More than ever, companies that have established themselves visually, verbally and even experientially are seeking to add branded sound to their communication toolbox. This comes as no surprise, as there are numerous ways sound can tap into our primal senses and elevate a brand experience. In fact, the top five requests from clients we’ve heard this year at Made Music Studio include:
While considering the importance of brand consistency, a certain phrase rang in my mind. One of my favorite quotes is from C.S. Lewis who wrote, “this moment contains all moments.” To me, it reflects on the idea that what we are thinking and feeling today is a culmination of all the interactions and experiences that came before. I’d like to argue that brand consistency builds brand awareness, and that awareness is built moment-by-moment over time, as we interact with brand touchpoints that carry a consistent message. Sound can be the red thread that ties those touchpoints together effectively — and makes customers feel something consistent with the brand’s story every step of the way.
This sonic red thread stems from the strategy of a larger sonic identity system. A cohesive system of music and sound assets, that — like a visual identity system — includes guidelines that define a brand’s sound and best practices to ensure each sonic interaction is on-brand. Think of when a sonic logo marks the beginning or end of television advertising, and that same element is the greeting when calling into customer service lines. Similarly, on-brand music can play while customers are on hold (proven to even reduce perceived wait time). The same strategic music guidelines can inform playlists for large-scale events and retail spaces. The opportunities to show up consistently on every platform your brand exists are endless.
Brand consistency can be a powerful tool to gain awareness, loyalty and love for your brand.
It’s important to get it right, because the impact of a non-consistent brand journey can be jarring. You’d rarely have your brand’s color palette, iconography or photography shift wildly from how it’s portrayed from social to TV to physical experiences.
Imagine a fine dining restaurant, known for its classical and traditional style, playing loud rock music overhead.
Or the fun and spirited energy of a brand’s TV advertising not following through to its busy retail stores where you could use a familiar boost at point of purchase. Brand consistency can be a powerful tool to gain awareness, loyalty and love for your brand.
Here are three questions to ask yourself about your brand:
Brands can spend millions of dollars on advertising, setting the tone and expected experience of their brand in bright and flashy, serious or comedic ways.
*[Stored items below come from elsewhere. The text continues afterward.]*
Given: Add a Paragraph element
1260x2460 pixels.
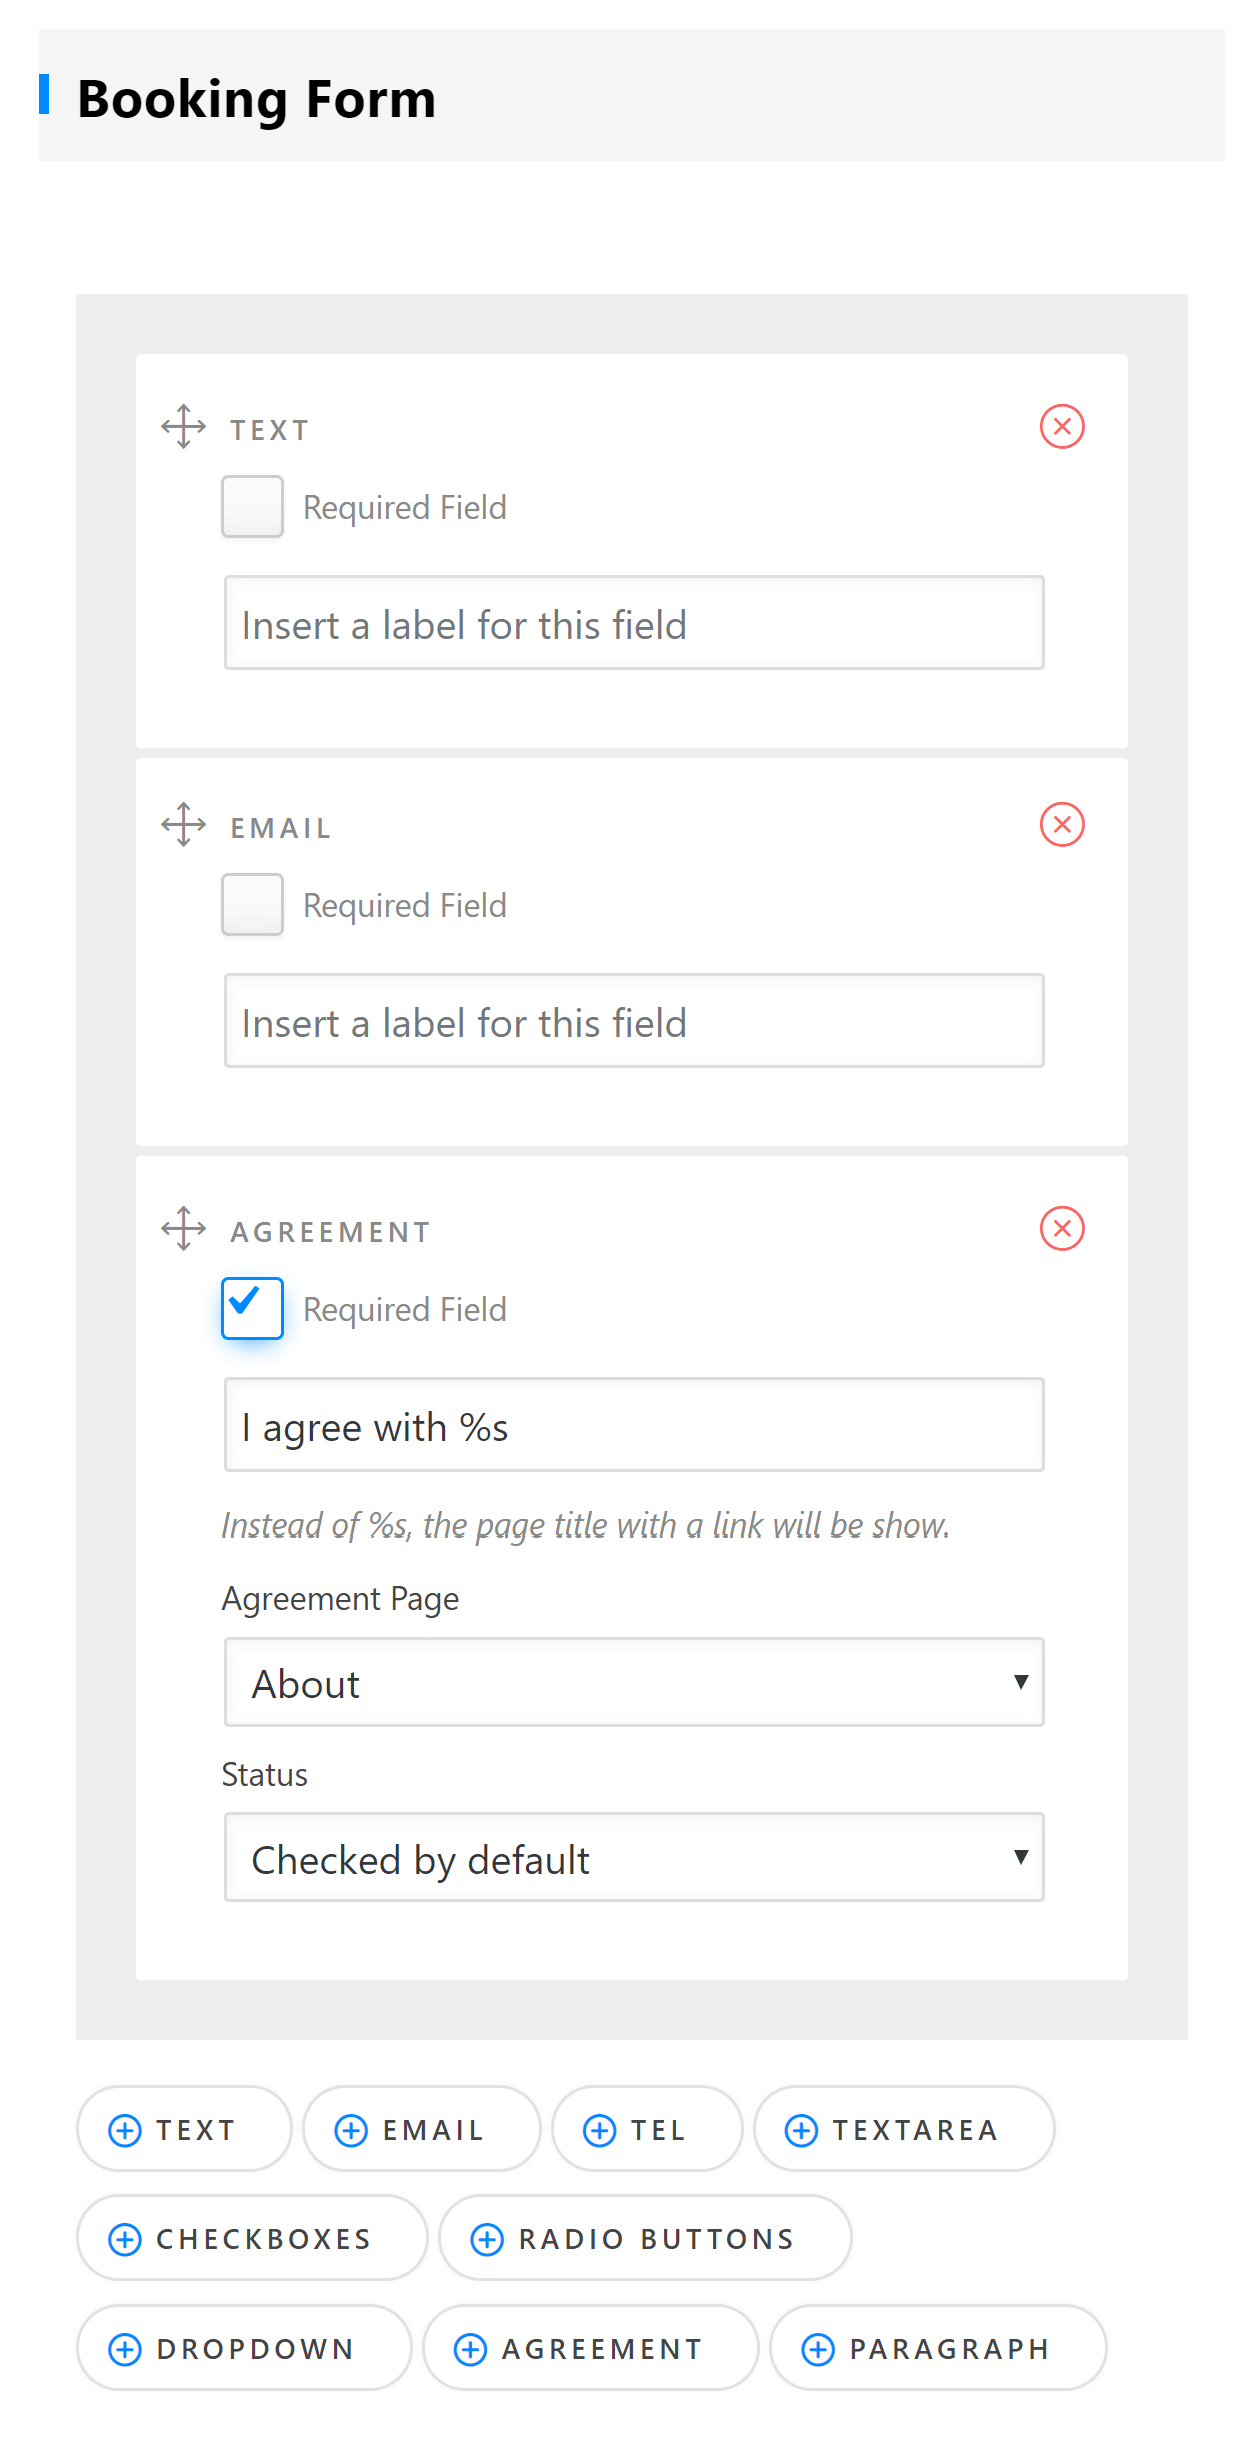Looking at the screenshot, I should (x=937, y=2348).
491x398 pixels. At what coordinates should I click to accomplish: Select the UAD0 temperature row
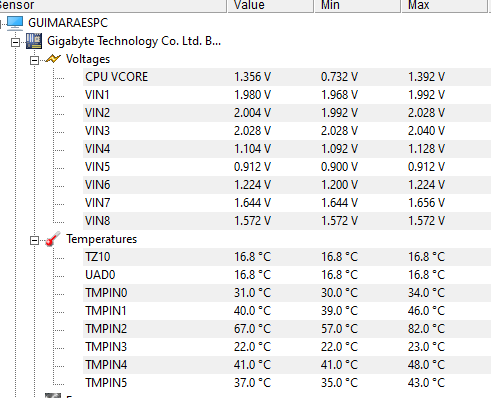pos(287,275)
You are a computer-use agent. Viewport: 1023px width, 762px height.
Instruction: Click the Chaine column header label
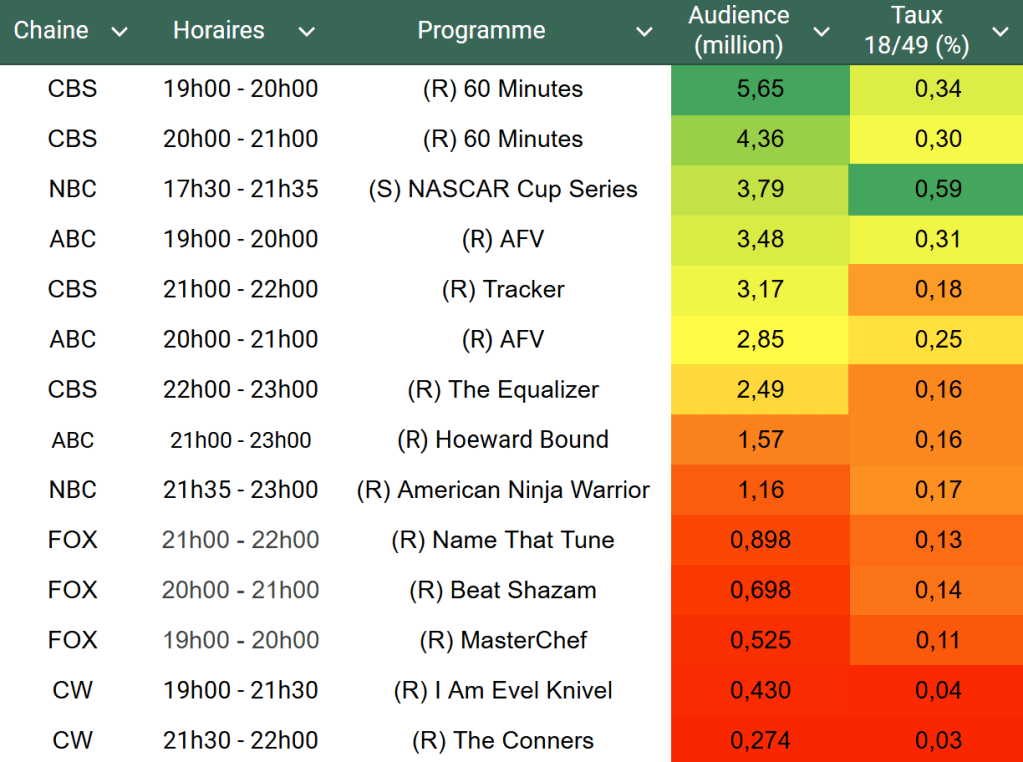[51, 31]
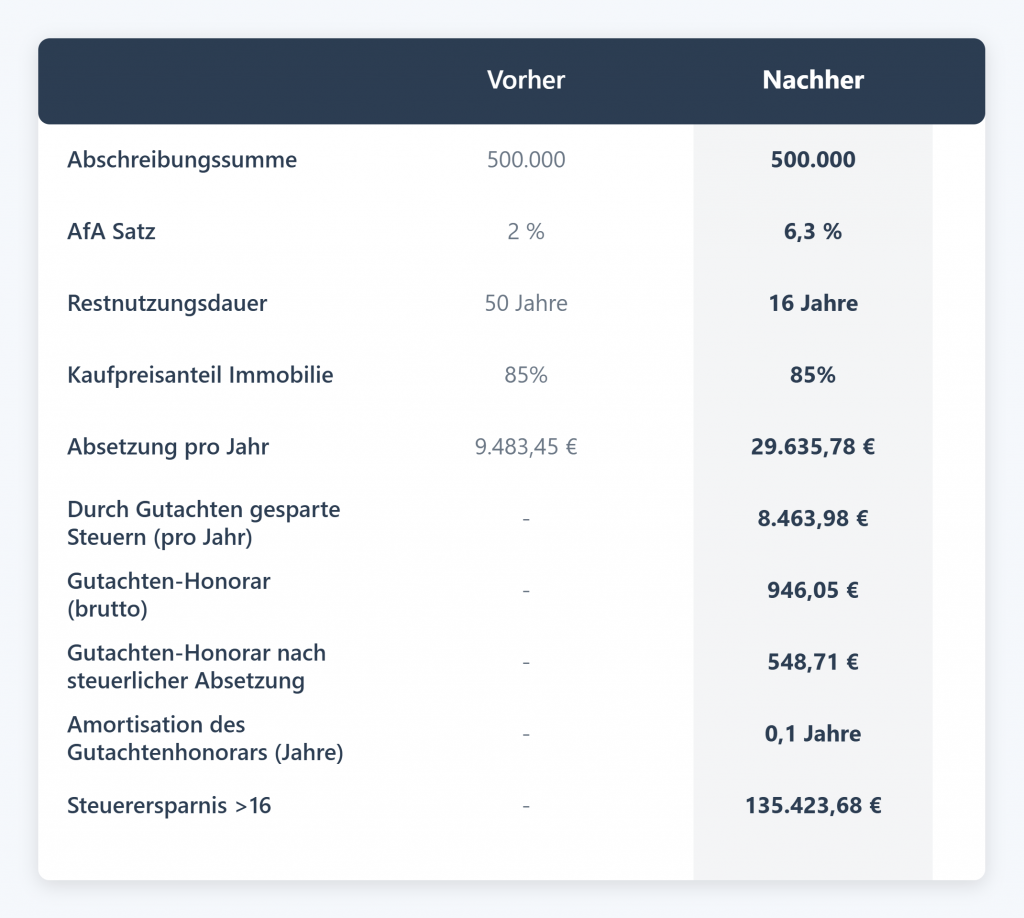Click the 6,3 % AfA value
Image resolution: width=1024 pixels, height=918 pixels.
pos(813,232)
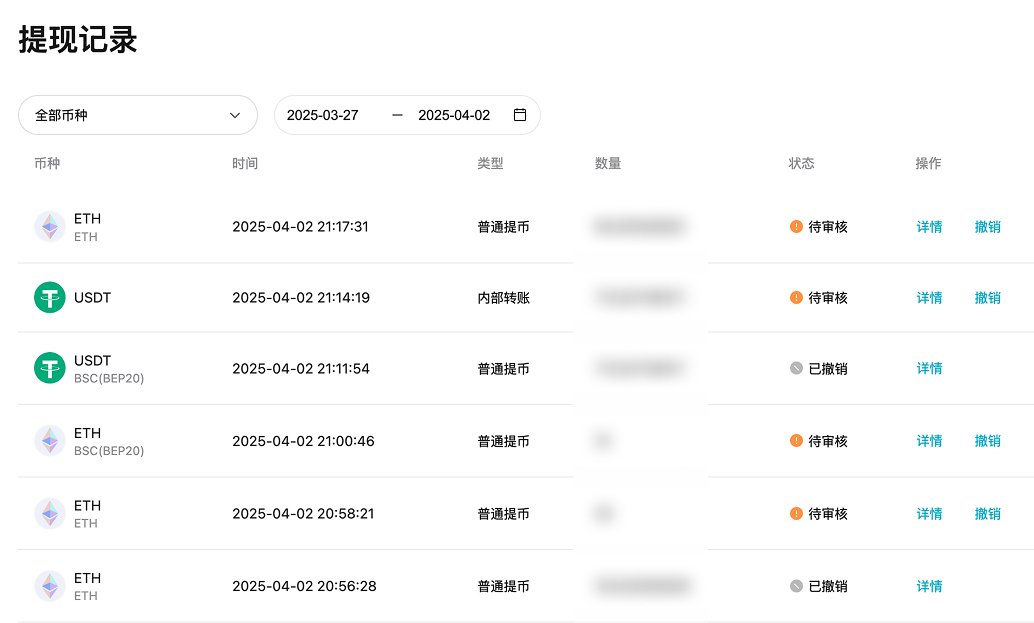Click the gray canceled status icon next to 已撤销
This screenshot has width=1034, height=623.
[x=795, y=368]

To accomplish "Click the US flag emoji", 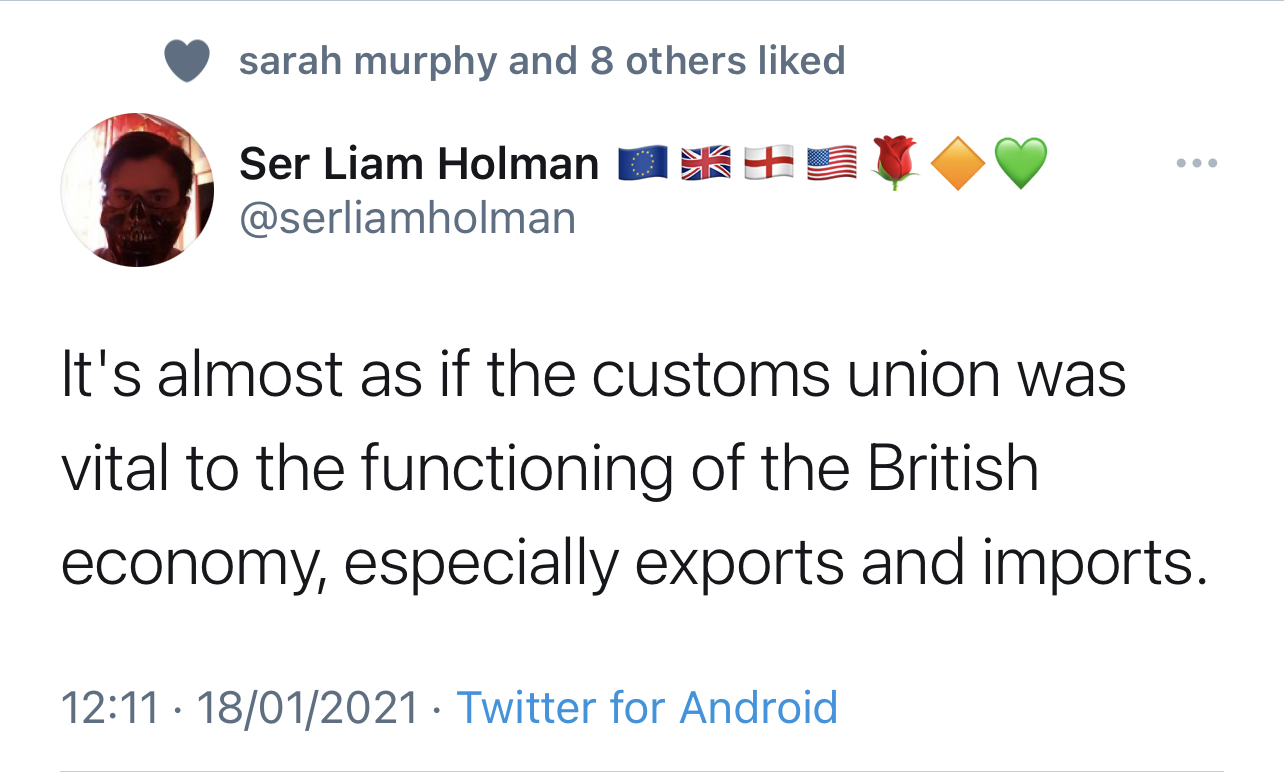I will click(832, 163).
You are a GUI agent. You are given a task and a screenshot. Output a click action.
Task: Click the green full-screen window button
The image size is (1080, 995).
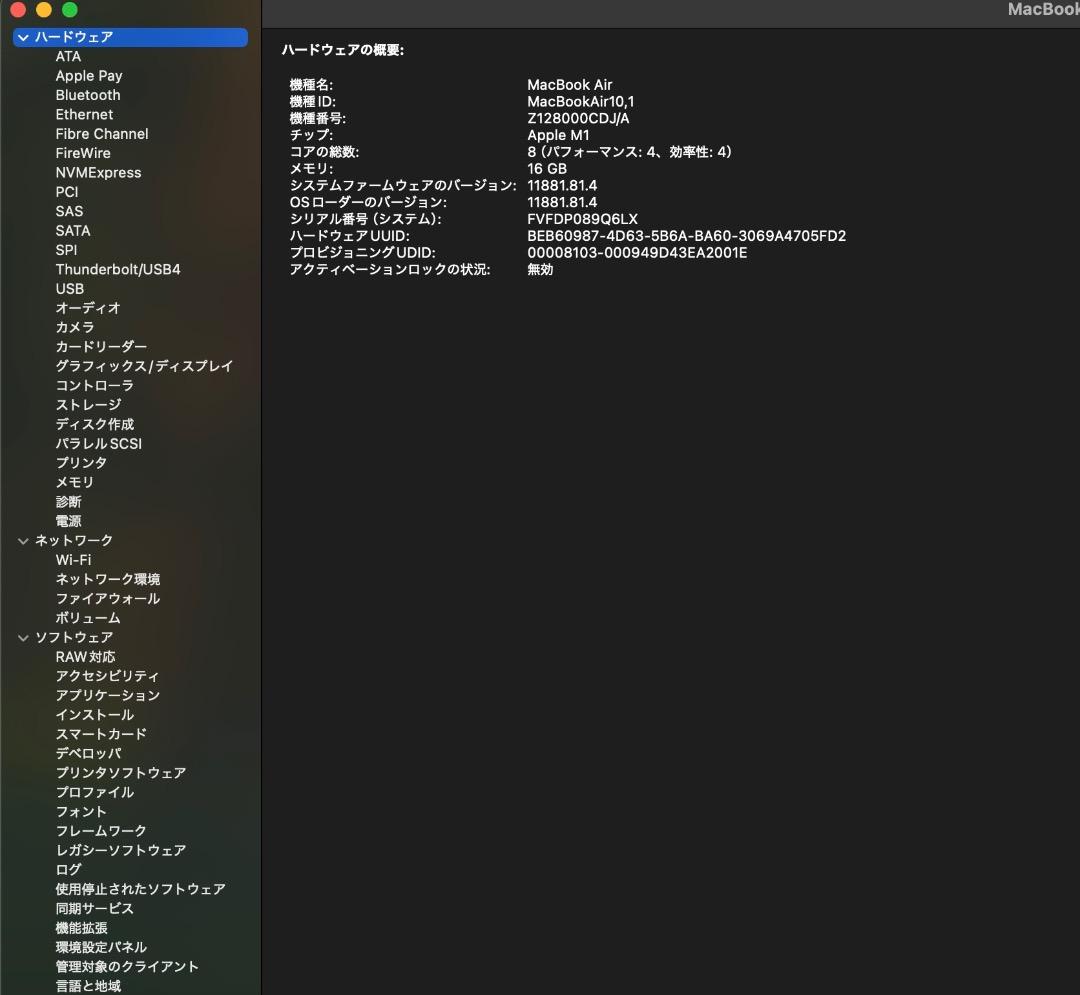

If they’re not careful, though, leaning on one aspect of their experience can cause other touchpoints to become overlooked – especially sonically.
A certain car brand, one you could call an “ultimate driving machine”, presents itself as strong, dramatic and luxurious in its advertising, but something altogether different happens when a customer calls them on the phone. The hold music is light, fanciful, even comical! Common reasons people are calling their car company are to make a payment or because they are dissatisfied and need help — moments where comic relief wouldn’t be welcome. An unexpected sonic experience can cause customers to doubt they’re in the right place or still engaging with the same brand story.
There’s an opportunity to take advantage of existing equity within your environment and “own the unownable”, so to speak. Take to the skies and consider how every airplane has a call button — that moment when you’re assured you’ll have extra personal assistance. Southwest Airlines decided to use that iconic call button sound as part of their new Sonic Identity system.
Now, in addition to experiencing the “ding” on their aircraft, you can hear it integrated into their sonic logo at the end of commercials (“clap”, “clap”, “ding!”). It’s an asset that can travel throughout their touchpoints; imagine it as a confirmation notification on an app or even at the gate.
Finding what’s unique to your brand and environment can be a good starting place for building consistency. Not to mention, competitor planes now carry the very sonic DNA of Southwest, anytime anyone calls for assistance!
Once you’ve created your core Sonic Identity, or at the very least have a sonic strategy in place that guides musical decision-making, you’re ready to amplify your brand equity! The most successful programs that we’ve launched have maintained their sonic logo (short-form memory trigger) or music selection in markets for at least 6-12 months with consistency and no variations. This builds brand recognition and recall for audiences.
After this time, music and sound can begin to shift to variations for specific needs within the touchpoints, such as Brand Navigation Sounds® (notifications and alerts) within apps or new instrumentation or underscores on long-form music to work with poignant messaging in ads.
Overall, in a world where attention spans are lacking and a fight for awareness (across infinite platforms) is a daily battle, consistency is key to growing a loyal and engaged fan base. Leave no touchpoint unturned, consider what is uniquely “you”, and build new brand equity — knowing a new era of audio-first is leading the way!